→ EXCERPT

********************

= World Congress of Philosophy =

Global meeting of philosophers

The World Congress of Philosophy (originally known as the International Congress of Philosophy) is a global meeting of philosophers held every five years under the auspices of the International Federation of Philosophical Societies (FISP). First organized in 1900, these events became firmly established after the Second World War. Each World Congress is sponsored by one of the member societies in a different country, which assumes responsibility for the organization of that Congress. The purpose of these events is to contribute to the development of professional relations between philosophers of all countries, promote philosophical education, and contribute to the impact of philosophical knowledge on global problems. The 24th World Congress of Philosophy was held in Beijing in August 2018. The 25th World Congress of Philosophy took place in Rome in August 2024.

********************

→ Document and screenshot pointing entries
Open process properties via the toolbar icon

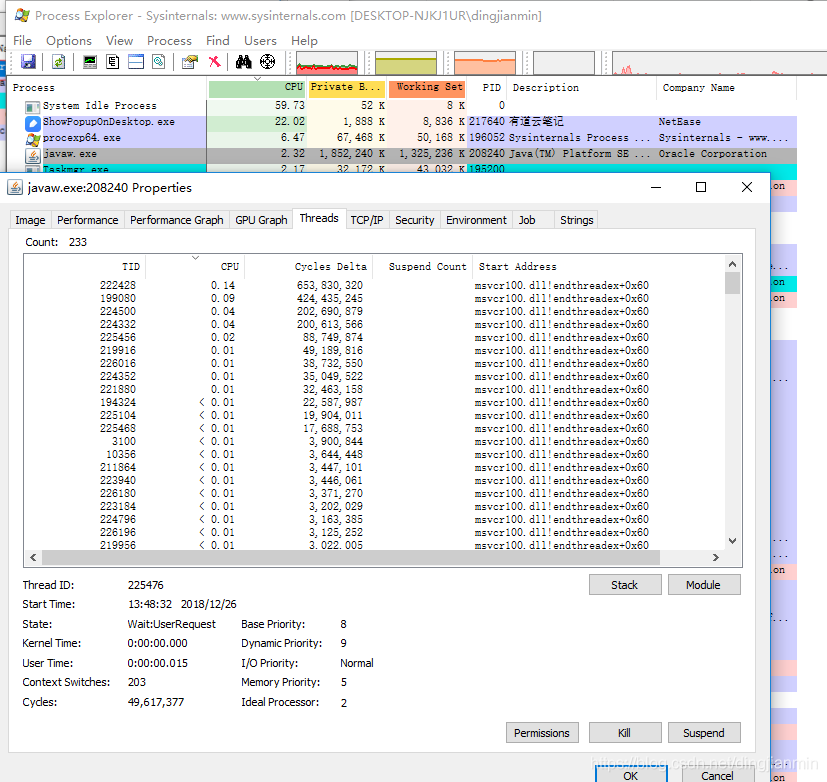[189, 62]
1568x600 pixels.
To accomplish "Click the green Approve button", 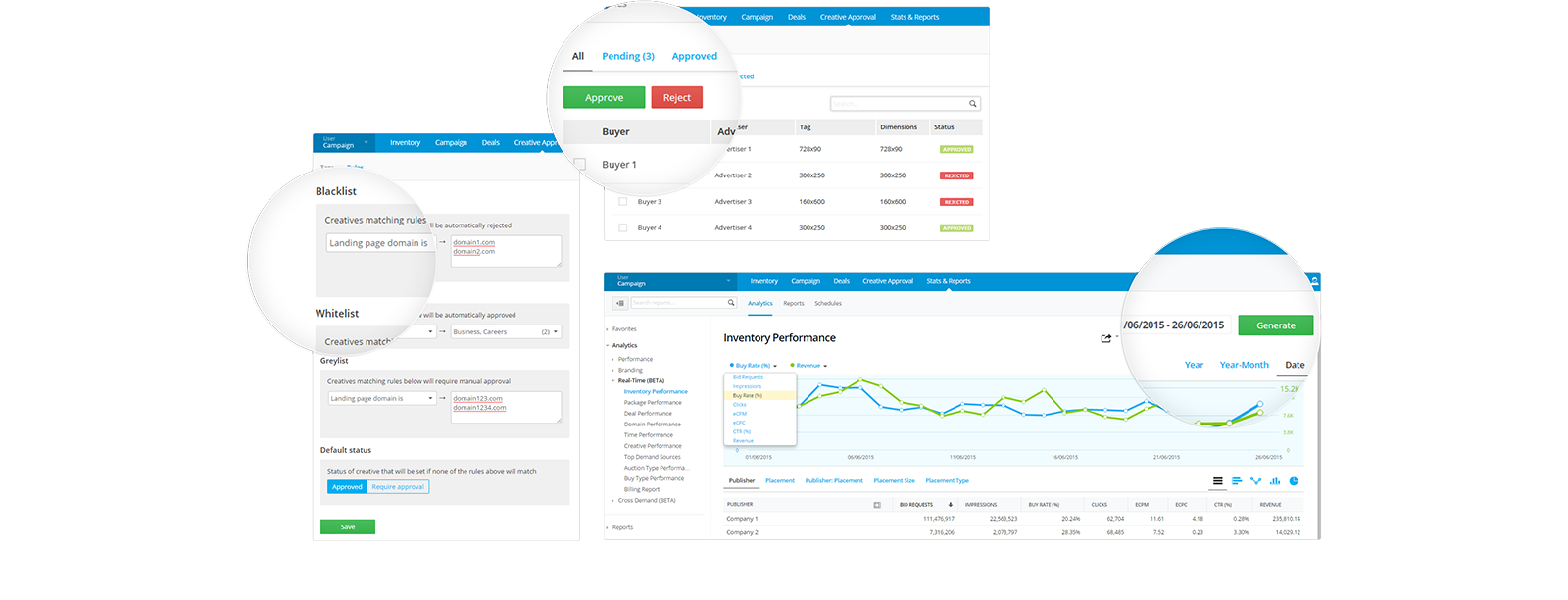I will click(x=604, y=98).
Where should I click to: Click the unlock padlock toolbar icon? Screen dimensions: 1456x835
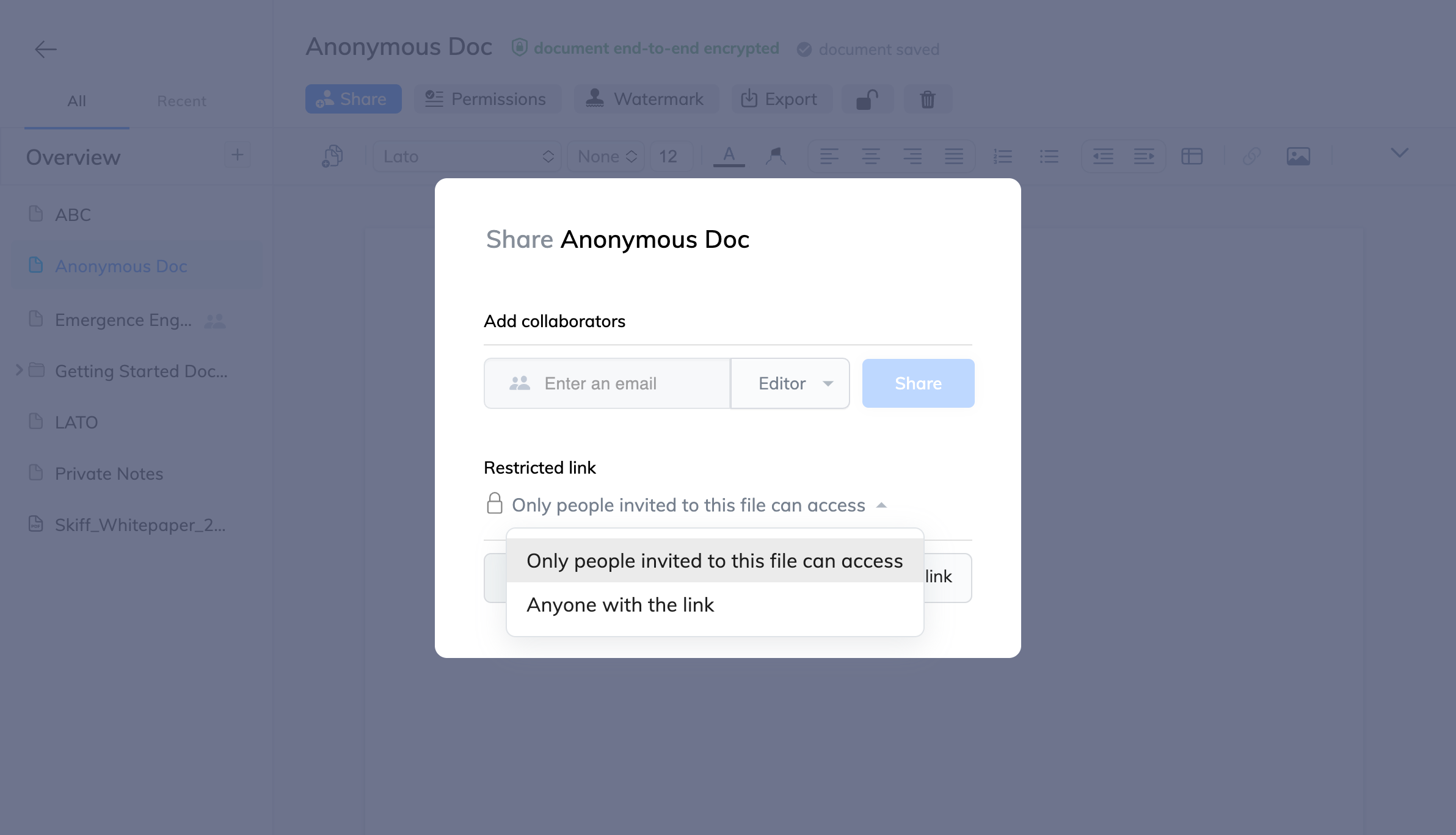point(867,99)
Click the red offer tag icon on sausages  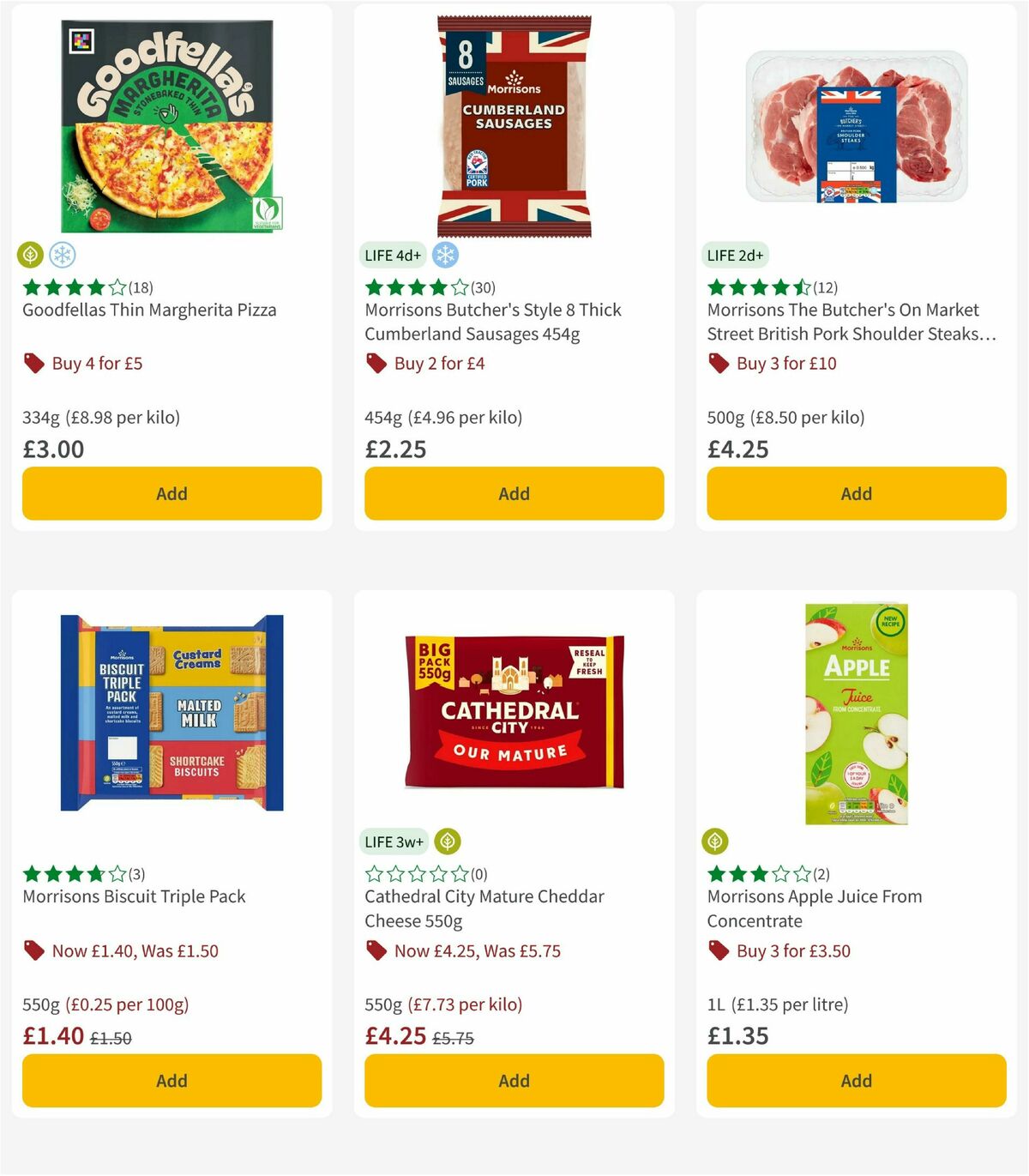click(376, 363)
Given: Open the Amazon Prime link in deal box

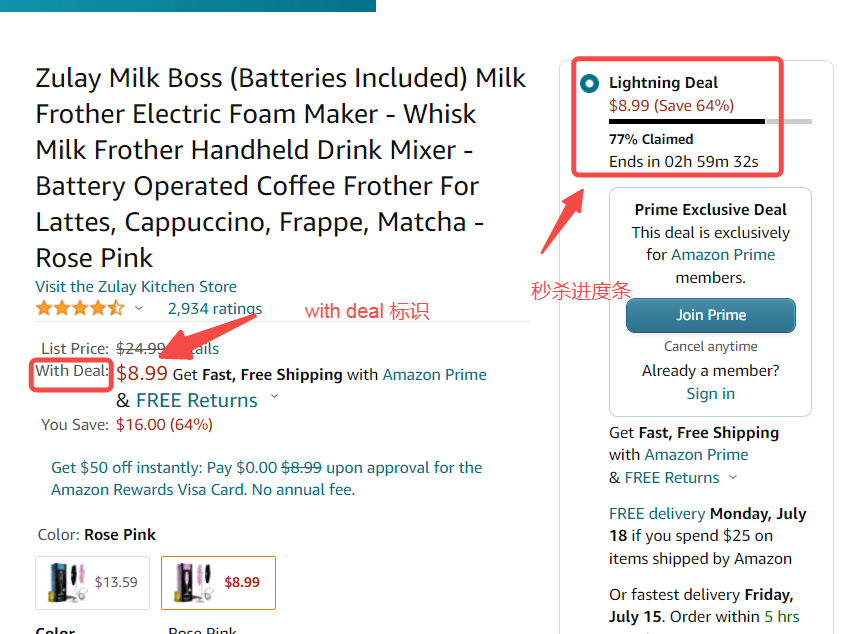Looking at the screenshot, I should (723, 255).
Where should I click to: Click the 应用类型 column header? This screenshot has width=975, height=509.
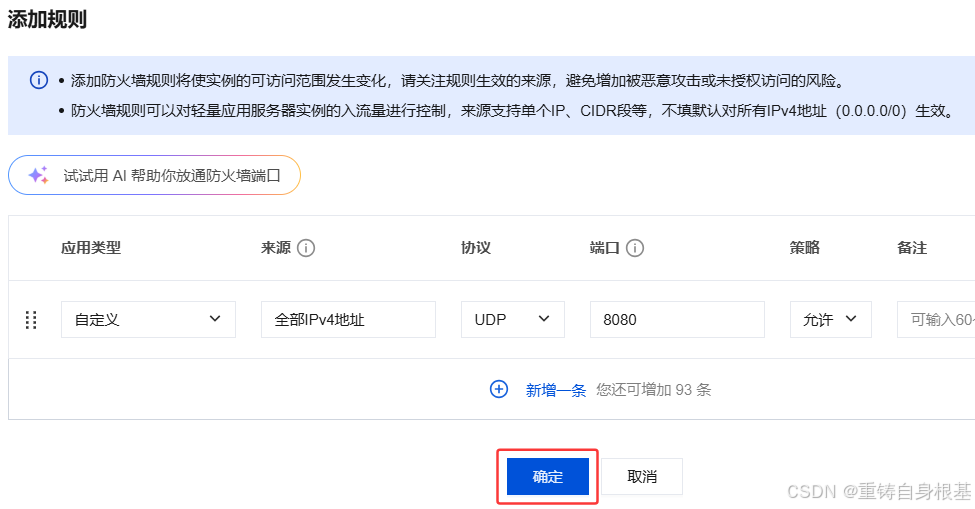tap(91, 248)
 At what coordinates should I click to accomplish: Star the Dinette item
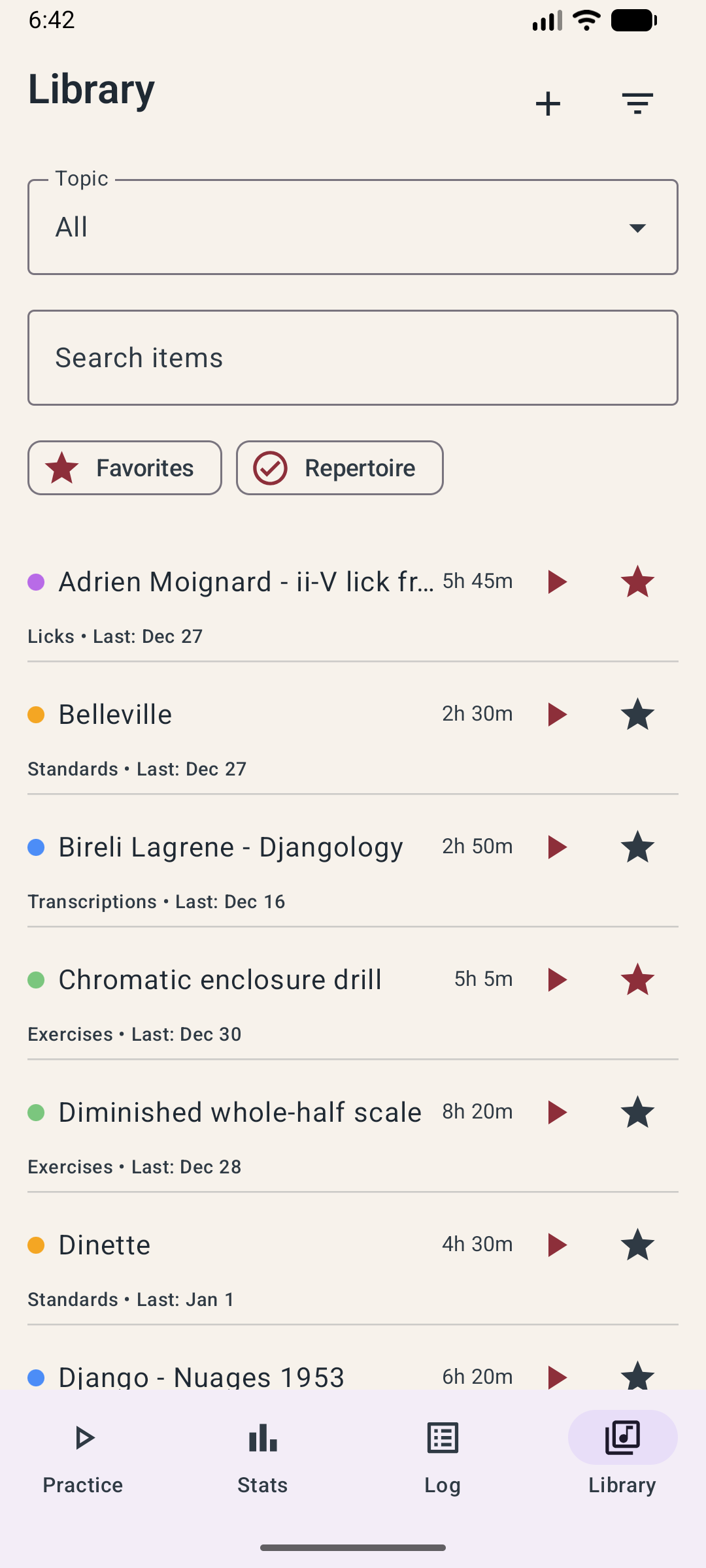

********************

→ SHORT PROBLEM
From the World Congress of Philosophy passage, extract the text between "The World Congress" and "in August 2024.", inclusive. The material above stands apart from the World Congress of Philosophy passage.

→ REPLY
The World Congress of Philosophy (originally known as the International Congress of Philosophy) is a global meeting of philosophers held every five years under the auspices of the International Federation of Philosophical Societies (FISP). First organized in 1900, these events became firmly established after the Second World War. Each World Congress is sponsored by one of the member societies in a different country, which assumes responsibility for the organization of that Congress. The purpose of these events is to contribute to the development of professional relations between philosophers of all countries, promote philosophical education, and contribute to the impact of philosophical knowledge on global problems. The 24th World Congress of Philosophy was held in Beijing in August 2018. The 25th World Congress of Philosophy took place in Rome in August 2024.